··· Selected excerpt

Contrary to such mis-characterization of the "Dark Ages" of Catholic history, as any student of history can well attest, the period of the 5th through 14th centuries can be characterized as anything but "Dark." In the Eastern part of the Roman Empire, Byzantine culture, complete with iconographic art, the Divine Liturgy of St. John Chrysostom, the construction of Hagia Sophia Church in Constantinople and the Eastern Roman Emperor as Christ's representative on earth was anything but 'dark.' In fact, even at the ancillary campus of the college where I teach, Byzantine art (along with a Celtic cross, and various Egyptian and Jewish artifacts) rests right there in the display case as an example of the best of Indo-European art.
Granted, the Christian Imperium of the East (including ironically enough Greece, the "cradle" of philosophy to include "applied ethics" a la Plato and Aristotle!) did outshine the fractured kingdom of the West, divided politically, yet nonetheless unified culturally and religiously under the Pontiff of the Catholic Church, the Pope. Yet, even within such supposed "Dark Ages" of political fragmentation, historically, Christian Imperium still lived on, most notably with the crowning of Charles the Great (a.k.a. Charlemagne) as Holy Roman Emperor over what is now France, Germany and Italy in 800 A.D. To the Franks, Charlemagne and his papal coronation was "far from 'dark," but instead represented CONQUEST and cultural vitality. Granted, learning at this time was centered in the monasteries, complete with squadrons of monks dedicated to hand-copying the Biblical text and other ancient documents, but the time of the high middle ages (pre-Aquinas) was anything but "Dark."

······
··· Supplied material

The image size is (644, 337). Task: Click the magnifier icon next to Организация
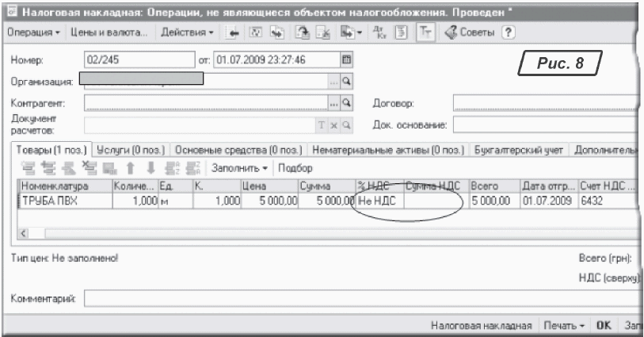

······

**Aim 1:** Which features of Byzantine culture does the text on the "Dark Ages" name?
**Aim 2:** Can you summarize the text on the "Dark Ages" in two sentences?
**Aim 3:** Write out the part of the text on the "Dark Ages" from "Contrary to such" to "of Indo-European art.".

**Task result 1:**
- Iconographic art
- The Divine Liturgy of St. John Chrysostom
- The construction of Hagia Sophia Church in Constantinople
- The Eastern Roman Emperor as Christ's representative on earth

**Task result 2:** The period of the 5th through 14th centuries was anything but "Dark," as Byzantine culture in the Eastern Roman Empire shows, with its iconographic art and the construction of Hagia Sophia. Even in the politically fractured West, Christian Imperium lived on through the crowning of Charlemagne as Holy Roman Emperor in 800 A.D., while learning was centered in the monasteries, where monks hand-copied the Biblical text and other ancient documents.

**Task result 3:**
Contrary to such mis-characterization of the "Dark Ages" of Catholic history, as any student of history can well attest, the period of the 5th through 14th centuries can be characterized as anything but "Dark." In the Eastern part of the Roman Empire, Byzantine culture, complete with iconographic art, the Divine Liturgy of St. John Chrysostom, the construction of Hagia Sophia Church in Constantinople and the Eastern Roman Emperor as Christ's representative on earth was anything but 'dark.' In fact, even at the ancillary campus of the college where I teach, Byzantine art (along with a Celtic cross, and various Egyptian and Jewish artifacts) rests right there in the display case as an example of the best of Indo-European art.